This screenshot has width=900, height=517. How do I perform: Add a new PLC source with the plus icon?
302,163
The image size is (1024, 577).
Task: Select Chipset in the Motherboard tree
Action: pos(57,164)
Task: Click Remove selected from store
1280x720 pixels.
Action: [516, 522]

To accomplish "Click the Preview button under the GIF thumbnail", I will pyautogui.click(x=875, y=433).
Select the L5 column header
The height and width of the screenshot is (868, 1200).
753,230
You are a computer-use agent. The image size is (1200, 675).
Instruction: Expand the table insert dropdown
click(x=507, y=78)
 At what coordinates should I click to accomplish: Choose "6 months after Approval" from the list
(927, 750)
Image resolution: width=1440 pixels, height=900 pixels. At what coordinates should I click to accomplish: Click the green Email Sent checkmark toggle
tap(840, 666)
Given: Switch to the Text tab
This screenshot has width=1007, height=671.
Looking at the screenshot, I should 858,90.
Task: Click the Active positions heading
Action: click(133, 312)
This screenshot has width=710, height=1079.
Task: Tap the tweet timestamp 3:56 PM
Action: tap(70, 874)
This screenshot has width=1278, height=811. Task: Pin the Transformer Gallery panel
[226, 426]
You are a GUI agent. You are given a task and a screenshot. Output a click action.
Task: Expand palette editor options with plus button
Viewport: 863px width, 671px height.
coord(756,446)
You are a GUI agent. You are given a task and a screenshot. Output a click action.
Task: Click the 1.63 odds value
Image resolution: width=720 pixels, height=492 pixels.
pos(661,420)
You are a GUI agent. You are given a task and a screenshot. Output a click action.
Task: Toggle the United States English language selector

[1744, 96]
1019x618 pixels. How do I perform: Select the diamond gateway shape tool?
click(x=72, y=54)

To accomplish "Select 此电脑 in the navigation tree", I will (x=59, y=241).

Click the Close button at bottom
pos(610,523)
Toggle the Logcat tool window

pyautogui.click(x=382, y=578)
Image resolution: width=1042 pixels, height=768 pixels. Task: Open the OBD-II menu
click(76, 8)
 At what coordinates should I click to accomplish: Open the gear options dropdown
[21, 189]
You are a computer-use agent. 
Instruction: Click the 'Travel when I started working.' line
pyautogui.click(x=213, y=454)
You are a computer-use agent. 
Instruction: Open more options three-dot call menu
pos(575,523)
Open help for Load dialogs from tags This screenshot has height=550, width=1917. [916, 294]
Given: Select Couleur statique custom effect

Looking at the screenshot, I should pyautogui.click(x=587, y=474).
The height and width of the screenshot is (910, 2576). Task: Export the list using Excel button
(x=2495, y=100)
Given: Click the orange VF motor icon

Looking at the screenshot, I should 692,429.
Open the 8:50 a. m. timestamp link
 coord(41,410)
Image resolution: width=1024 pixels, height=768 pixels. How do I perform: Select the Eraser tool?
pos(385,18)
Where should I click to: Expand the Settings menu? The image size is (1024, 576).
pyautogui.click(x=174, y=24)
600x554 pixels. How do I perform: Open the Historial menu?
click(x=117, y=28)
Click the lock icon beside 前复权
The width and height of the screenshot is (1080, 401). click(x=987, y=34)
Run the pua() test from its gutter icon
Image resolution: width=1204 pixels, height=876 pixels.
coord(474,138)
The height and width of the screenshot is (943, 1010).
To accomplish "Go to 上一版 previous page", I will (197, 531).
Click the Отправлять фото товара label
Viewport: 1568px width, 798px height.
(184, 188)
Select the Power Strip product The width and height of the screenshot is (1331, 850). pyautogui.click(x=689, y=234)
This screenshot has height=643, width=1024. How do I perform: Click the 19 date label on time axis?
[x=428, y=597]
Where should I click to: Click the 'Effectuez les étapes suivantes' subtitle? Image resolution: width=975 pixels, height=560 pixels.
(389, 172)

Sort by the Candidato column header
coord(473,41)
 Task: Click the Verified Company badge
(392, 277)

# Your assignment:
Copy the entries above exactly, so that each line matches the original.

# Exercise output:
This screenshot has width=900, height=517. How do I perform: Add a new PLC source with the plus icon?
302,163
The image size is (1024, 577).
Task: Select Chipset in the Motherboard tree
Action: pos(57,164)
Task: Click Remove selected from store
1280x720 pixels.
Action: [516, 522]

To accomplish "Click the Preview button under the GIF thumbnail", I will pyautogui.click(x=875, y=433).
Select the L5 column header
The height and width of the screenshot is (868, 1200).
753,230
You are a computer-use agent. The image size is (1200, 675).
Instruction: Expand the table insert dropdown
click(x=507, y=78)
 At what coordinates should I click to accomplish: Choose "6 months after Approval" from the list
(927, 750)
Image resolution: width=1440 pixels, height=900 pixels. At what coordinates should I click to accomplish: Click the green Email Sent checkmark toggle
tap(840, 666)
Given: Switch to the Text tab
This screenshot has width=1007, height=671.
Looking at the screenshot, I should 858,90.
Task: Click the Active positions heading
Action: click(133, 312)
This screenshot has width=710, height=1079.
Task: Tap the tweet timestamp 3:56 PM
Action: tap(70, 874)
This screenshot has width=1278, height=811. Task: Pin the Transformer Gallery panel
[226, 426]
You are a GUI agent. You are given a task and a screenshot. Output a click action.
Task: Expand palette editor options with plus button
Viewport: 863px width, 671px height.
coord(756,446)
You are a GUI agent. You are given a task and a screenshot. Output a click action.
Task: Click the 1.63 odds value
Image resolution: width=720 pixels, height=492 pixels.
pos(661,420)
You are a GUI agent. You are given a task and a screenshot. Output a click action.
Task: Toggle the United States English language selector

[1744, 96]
1019x618 pixels. How do I perform: Select the diamond gateway shape tool?
click(x=72, y=54)

To accomplish "Select 此电脑 in the navigation tree", I will (x=59, y=241).

Click the Close button at bottom
pos(610,523)
Toggle the Logcat tool window

pyautogui.click(x=382, y=578)
Image resolution: width=1042 pixels, height=768 pixels. Task: Open the OBD-II menu
click(76, 8)
 At what coordinates should I click to accomplish: Open the gear options dropdown
[21, 189]
You are a computer-use agent. 
Instruction: Click the 'Travel when I started working.' line
pyautogui.click(x=213, y=454)
You are a computer-use agent. 
Instruction: Open more options three-dot call menu
pos(575,523)
Open help for Load dialogs from tags This screenshot has height=550, width=1917. [916, 294]
Given: Select Couleur statique custom effect

Looking at the screenshot, I should pyautogui.click(x=587, y=474).
The height and width of the screenshot is (910, 2576). Task: Export the list using Excel button
(x=2495, y=100)
Given: Click the orange VF motor icon

Looking at the screenshot, I should 692,429.
Open the 8:50 a. m. timestamp link
 coord(41,410)
Image resolution: width=1024 pixels, height=768 pixels. How do I perform: Select the Eraser tool?
pos(385,18)
Where should I click to: Expand the Settings menu? The image size is (1024, 576).
pyautogui.click(x=174, y=24)
600x554 pixels. How do I perform: Open the Historial menu?
click(x=117, y=28)
Click the lock icon beside 前复权
The width and height of the screenshot is (1080, 401). click(x=987, y=34)
Run the pua() test from its gutter icon
Image resolution: width=1204 pixels, height=876 pixels.
coord(474,138)
The height and width of the screenshot is (943, 1010).
To accomplish "Go to 上一版 previous page", I will (197, 531).
Click the Отправлять фото товара label
Viewport: 1568px width, 798px height.
(184, 188)
Select the Power Strip product The width and height of the screenshot is (1331, 850). pyautogui.click(x=689, y=234)
This screenshot has height=643, width=1024. How do I perform: Click the 19 date label on time axis?
[x=428, y=597]
Where should I click to: Click the 'Effectuez les étapes suivantes' subtitle? Image resolution: width=975 pixels, height=560 pixels.
(389, 172)

Sort by the Candidato column header
coord(473,41)
 Task: Click the Verified Company badge
(392, 277)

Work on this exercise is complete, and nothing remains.